:: Provided entries ::
--- START ---
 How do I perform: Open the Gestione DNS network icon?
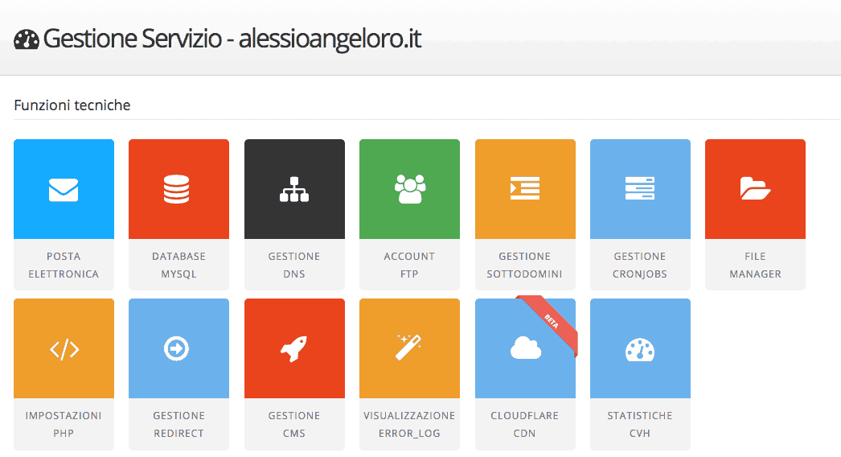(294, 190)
--- END ---
--- START ---
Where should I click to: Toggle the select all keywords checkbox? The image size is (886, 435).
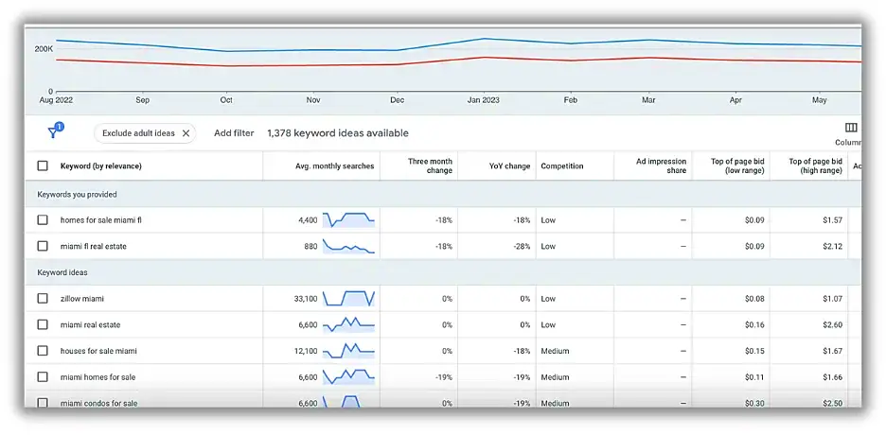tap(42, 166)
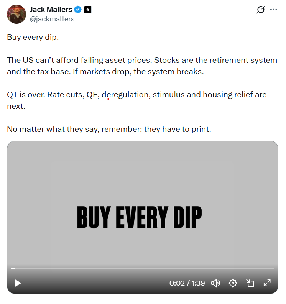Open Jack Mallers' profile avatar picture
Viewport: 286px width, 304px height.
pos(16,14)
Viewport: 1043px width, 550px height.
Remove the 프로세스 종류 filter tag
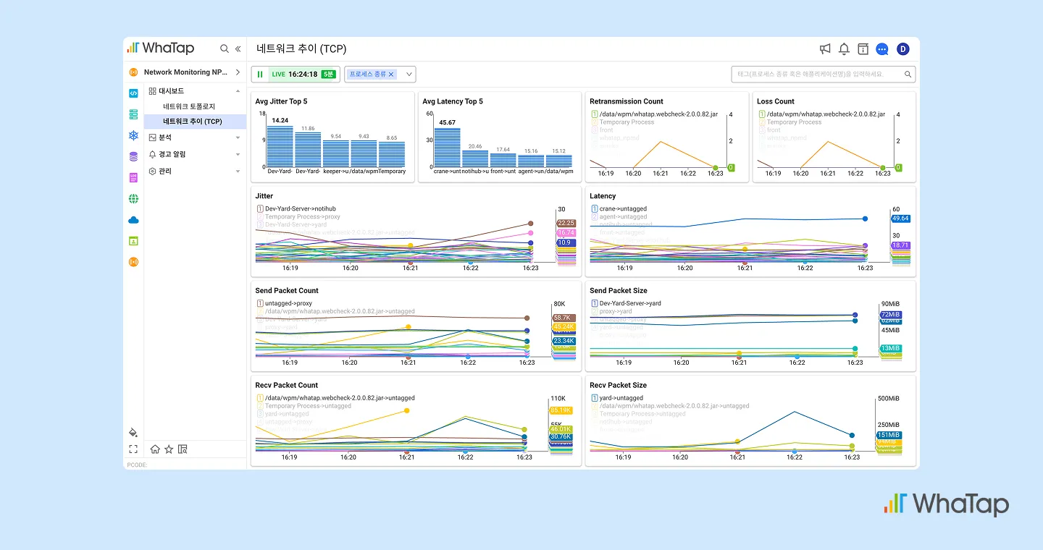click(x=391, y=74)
--- END ---
--- START ---
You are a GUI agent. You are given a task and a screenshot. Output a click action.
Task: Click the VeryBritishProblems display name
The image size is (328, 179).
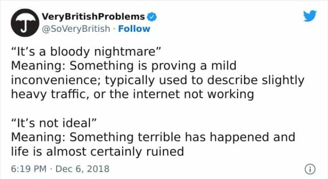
--- END ---
Beginning at the line with "Task: Click the" and stopping after the line with "The image size is (328, 179).", please write out every line of the data above exactly and nothing else.

:: Result ::
Task: Click the VeryBritishProblems display name
The image size is (328, 179).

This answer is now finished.